On my Unraid box, after I created the repo, I noticed it stored the password in base64, under /root/.config/kopia/repository.config.kopia-password.
That was without the --use-keyring option (shouldn’t it using keyring by default?). When I tried with Keyring, it gave me:
kopia: error: unable to connect to repository: error connecting to repository: unable to persist password: error saving password in key ring: exec: “dbus-launch”: executable file not found in $PATH, try --help
On one hand, I am not sure how to validate if Unraid can use dbus-launch and would love to have credentials stored securely, but I am also concerned to see credentials stored in what is effectively plain text, i.e. base64.
Would someone have an insight into that? Thank you in advance!
Keyring is unfortunately unreliable on Linux (as you discovered) so it’s disabled by default.
I’d recommend the following options:
-
Get dbus-launch
installed on your machine, but configuration of that may be non-trivial without full desktop environment.
-
(Do nothing) and have kopia persist base64-encoded password in local file. The file is only readable by the user that started Kopia and root
which is generally assumed to be trusted. Storing plaintext credentials in files under user directory is not great, but quite common on Linux so this would be no exception and depending on your security needs may be appropriate (typically encrypted disk + strong local password + locked down remote access provide reasonable security even when attacker gets physical access to the machine, but there’s really not much that can be done against really sophisticated local side-channel attacks).
-
Do not persist passwords at all on connection (--no-persist-connection
) and instead always pass password manually using KOPIA_PASSWORD
environment variable or via --password
flag.
You can retrieve the password using some external command like so:
KOPIA_PASSWORD=$(my-password-command) kopia snapshot create ...

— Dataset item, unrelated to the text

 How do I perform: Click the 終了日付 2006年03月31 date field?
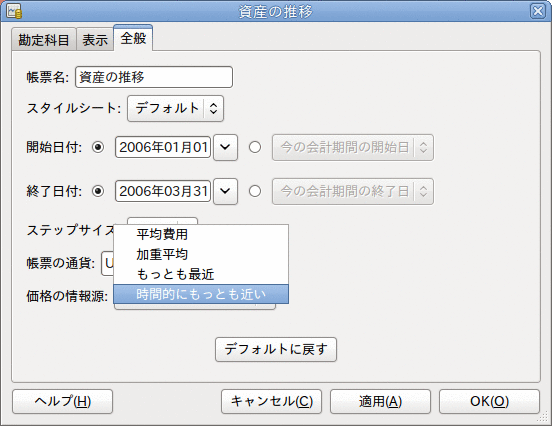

NOTE that ~/.config/kopia/repository.config
may still have some credentials (e.g. S3 access keys) and is currently not locally encrypted. Same argument can be made as for #1, but will try to fix that in future versions by encrypting this file with the KOPIA_PASSWORD
-derived key.
- Help improve Kopia by submitting PRs that will integrate with other key stores (such as https://www.vaultproject.io and others)
Thank you for the detailed explanations and offering several choices! Really appreciated!
I’d +1 not storing creds in the file and just having an option to ONLY pull them from an env var or something at runtime. In particular, I don’t even really want to password protect the files, I just don’t want my aws credentials in it if at all possible.